Discover Well-Read Black Girl Books and the projects reshaping publishing →

Chloe Dalton Interview, plus links to author biography, book summaries, excerpts and reviews

Chloe Dalton
Photo: © Fisher Studios

Chloe Dalton

An interview with Chloe Dalton

A Q&A with Chloe Dalton, author of BookBrowse favorite, Raising Hare

The book beautifully captures both the tenderness and the tension of caring for a wild creature. How did your relationship with the hare challenge or change your understanding of the natural world?

Well, thank you. The experience woke up my senses and brought me much closer to nature, after years of city life. It brought me peace and contentment. And it has made me think about the importance of the wild that remains: most living things on earth now are humans, pets and livestock. Wild animals, like the hare, are in a tiny minority, clinging on. I find that thought electrifying, and a reason to change some of my priorities.

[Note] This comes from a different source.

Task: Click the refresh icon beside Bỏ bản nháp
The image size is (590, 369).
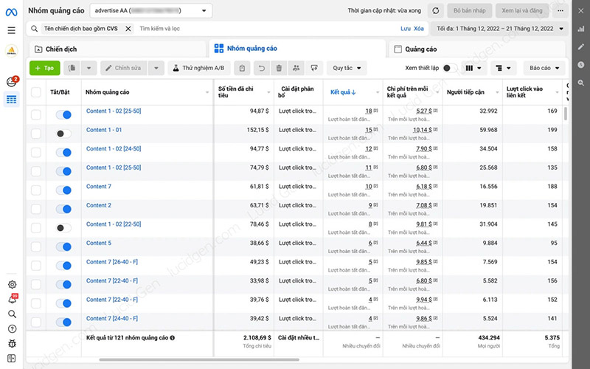Action: pos(436,11)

You write with vivid precision about the countryside—the textures, sounds, and weather. Did your background as a foreign policy adviser shape the way you observe and describe nature? Why or why not?

With hindsight, I think that it did inform the way I wrote the book. I always tried in my work to avoid assuming that, as an outsider, I understood the experience of people in other countries. Without being conscious of it, I approached the hare as if she came from another land, about which I knew very little. I tried not to assume that I could interpret her behavior or emotional states. It also helped, I think, that I'd lived so far from nature for many years, in the city. I had to re-learn what I know about nature from first principles. I spent a lot of time walking the fields, trying to get a feel for a hare's world, sometimes dropping down into the grass to imagine the landscape seen through her eyes. Hares, for example, have a nearly 360-degree field of vision, something we humans can't even imagine.

Many readers have described Raising Hare as a meditative or even healing book. Did writing it have a similar effect on you?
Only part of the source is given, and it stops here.